Амор нежно поцеловал ее в макушку. Почему его тогда не было с ней чтобы помочь ей, когда она в нем нуждалась?

– Милая. – Это все, что он мог прошептать ей.

– Социальные службы нашли нас три дня спустя, но тем временем я уже отослала некоторые фото своей приемной матери, анонимно конечно. Когда мы вернулись, я увидела, как она плакала. Неделю спустя Социальная Служба пришла и забрала нас снова. Наша приёмная мать выбрала своего мужа, а не нас. Она осталась с ним, с тем извращенцем. А меня и Эдди вышвырнула. Как она могла выбрать его, а не нас? Мы были хорошими детьми, он плохим человеком. – Нина подавила слезы. – Они винили меня. И Эдди тоже. Он не понимал. Ему было только одиннадцать.
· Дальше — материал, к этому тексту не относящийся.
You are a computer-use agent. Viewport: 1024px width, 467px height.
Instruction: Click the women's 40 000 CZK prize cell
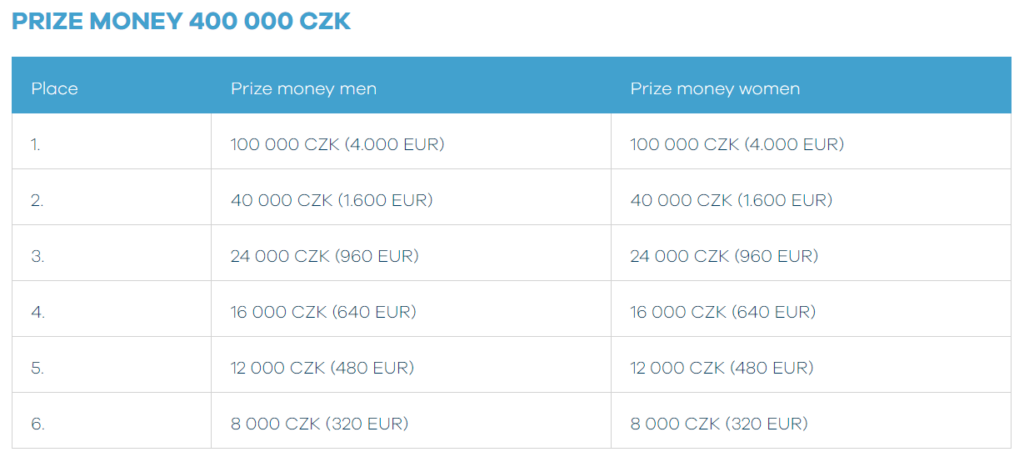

Какое-то время они держали нас в приюте, и лучше бы мы там и оставались. Но Эдди был симпатичным ребенком и популярным, поэтому они нашли нам еще одну семью. После последней я не думала, что может быть еще хуже.

Амор почувствовал, как гнев формировался внутри него.

– Нина, тебе не нужно мне ничего рассказывать. Я знаю это очень больно для тебя. Я понимаю.

Нина покачала головой.

– Нет, я должна рассказать. Я сделала кое-что очень плохое. И ты должен знать.

Амор нежно поцеловал ее в губы.

– Чтобы ты не сделала уверен это было оправданно.

– Я зарезала мужчину, и, если бы у меня хватило смелости я бы отрезала ему член.

Он вздрогнул, его тело инстинктивно дернулось при картине, которую она описывала. Его челюсть отвисла, и все что он мог сделать это уставиться на нее.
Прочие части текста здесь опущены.